Bir süre sonra cadı avları o kadar çok artmış ki nerede ise bütün Avrupa’ya yayılmış.
Hatta Amerika’da bile uygulanmaya başlanmış. 17.yüzyılın ortalarında iyice yoğunlaşmış.
İngiltere’de; Oliver Cromwev ve Matthevv Hopkins adındaki generali cadıları yakmakla görevlendirmiş.

Ondan sonra yakalanan kadınlar diri – diri halkın gözleri önünde yakılmaya başlanmış.
Bu eylem 18.yüzyıl ortalarına kadar İskoçya’da sürmüş. Amerika’da Salem’de birçok kişi cadılıkla suçlanarak asılmış.

Cadılık, çeşitli tarihî, antropolojik, dinî ve mitolojik kaynaklarda, çeşitli doğaüstü veya sihirli, büyülü oldukları iddia edilen yeteneklere verilen isimdir.
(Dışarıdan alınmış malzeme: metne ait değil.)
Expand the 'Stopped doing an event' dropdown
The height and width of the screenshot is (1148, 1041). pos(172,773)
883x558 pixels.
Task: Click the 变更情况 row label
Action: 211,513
Bir cadı da, cadılık öğretilerini uygulayan kişidir. Mitolojik cadılar doğaüstü yaratıklarken, tarihte pek çok insan, cadılık suçuyla suçlanmıştır. Cadılık hâlâ bazı inanç sistemleriyle ve pek çok modern uygulayıcısıyla varlığını sürdürmektedir.

"Cadılık" kavramı kültürel bağlamlarda olumlu ya da olumsuz anlamlar içerebilir. Örneğin Eski Hristiyan Avrupa'da cadılar şeytanî güçlerle ve şeytanla ilişkilendirilirlerken, modern çağda, günümüzde, cadılar kendilerini iyilikçi ve ahlak olarak da olumlu insanlar olarak tanımlamakta, diğer insanlarca da böyle tanınmaktadırlar.

Batı Dünyası; 20'inci yüzyılda Cadılar Bayramı'nı bir Amerikan popüler kültürü olarak tanımıştır.

Bizlerde de büyü yok mu?
Olmaz mı? Ben çocukluğumdan beri hatırlarım.
Benim annem aydın eğitimli bir kadındı buna rağmen büyüye inanırdı.
Hatta bazı hocaların ki onların kötü kalpli hocalar olduğunu söylerdi bizlere, ‘asla diğer hocalarla karıştırmayın’ derdi nur içinde yatsın güzel annem.
O derdi ki;
‘Bu hocalar kötü büyülerle evleri dağıtıyorlar, insanların hayatlarını karartıyorlar, ayrılık büyüsü yaptırıyorlar.
Birde iyi hocalar var ki bunlar sevap işliyorlar. Evini terk etmiş aile babasını evine döndürüyorlar. İçkiye kumara düşmüş evini ihmal etmiş erkekleri bu alışkanlıklarından kurtarıyorlar.’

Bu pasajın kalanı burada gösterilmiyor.